Wolves elicit passionate emotions in people. Some say this is because they look like dogs and live in family groups, making it easy for people to identify with them. Yet many others see the same animal as a bloodthirsty marauder that somehow threatens their very existence. I’m no sociologist, but there doesn’t seem to be an easy way to explain why people on either side of the wolf issue feel the way they do. It is nearly impossible to change their minds.
Aside from perhaps grizzly bears, no other North American animal seems to draw such an emotional response. While there have long been some people opposed to hunting and killing animals, as well as some who despise predators and any wildlife perceived to conflict with their economic interests, the fervor reserved for wolves is unique. It also seems to be a uniquely American controversy, perhaps due to lingering nostalgia for the frontier…or the social upheaval of the 1960s.
Some say wolf pros and cons will abate after a few years if and when wolf management is turned over to the state. An annual wolf harvest will become the new normal. People who participate in that harvest as hunters and trappers will become a new constituency in favor of wolves. But there doesn’t seem to be any evidence that such a constituency exists in places where wolf harvests occur, such as the northern Rockies or Alaska. The wolf, like the coyote, continues to be viewed as a marauder.

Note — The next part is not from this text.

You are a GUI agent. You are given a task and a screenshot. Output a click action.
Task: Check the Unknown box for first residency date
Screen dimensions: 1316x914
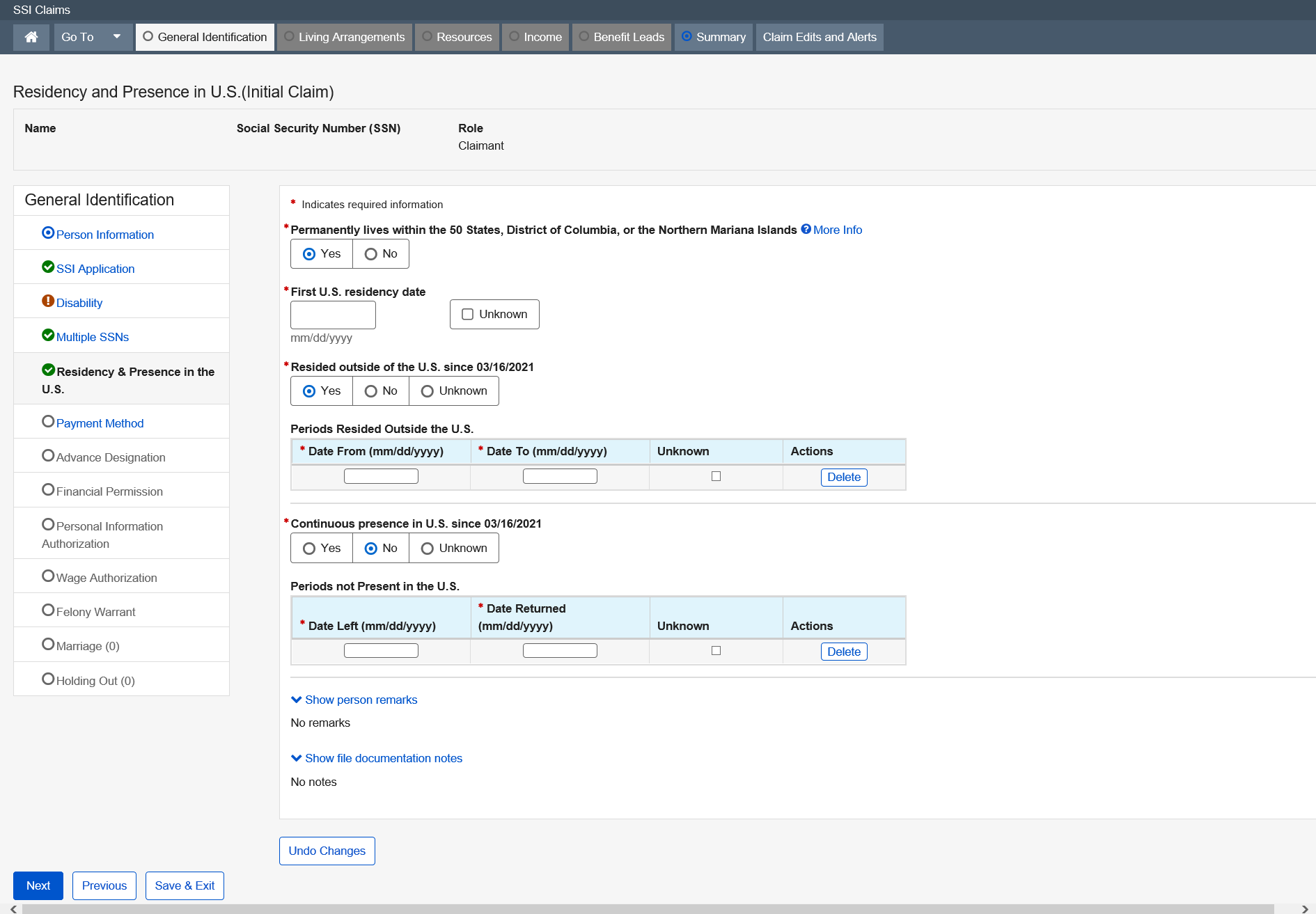[468, 315]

Nor, in the face of ongoing harvest, are wolf protectionists likely to change their views. Just last weekend I listened to a radio interview with a prominent wildlife photographer who seemed to suggest that Minnesota’s short-lived wolf hunting and trapping season had wiped out a local wolf pack and that significant wolf poaching occurs. Given the tight quotas established for regulated hunting and trapping, this seems unlikely. As for poaching, undoubtedly it occurs, but given the secretive nature of Minnesota wolves, it is happenstance and opportunistic. Very few people would have the time or ability to go about systemically poaching wolves and avoid being caught doing so.
As someone who has long lived in wolf country, what struck me most about Minnesota’s hunting and trapping seasons was how little they changed wolf behavior. Wolves continued to frequent areas of human habitation and be seen trotting nonchalantly along the shoulder of the highway. This wasn’t the case 50 years ago when wolf hunting and trapping was wholly unregulated. Old-timers have told me that back then, wolves would leap away from human tracks they encountered in the snow. Clearly, even with limited hunting and trapping, wolves no longer perceive humans to be as dangerous as they once did.
Perhaps there is a reason wolves are less frightened of people than they used to be. In the long span of wolf-human history, the era when wolves were killed indiscriminately represented, at best, a few hundred years in North America. Wolves and humans co-existed, following herds of game, for thousands of years. It is possible that modern wolves have longer memories than people do.
If Congress does indeed delist Minnesota wolves, we will enter yet another era in our relationship with this animal. Under the present structure of state management, the future of the wolf is secure. While the change from federal protection to state management will mean a lot to people, I suspect it will matter little to the wolves.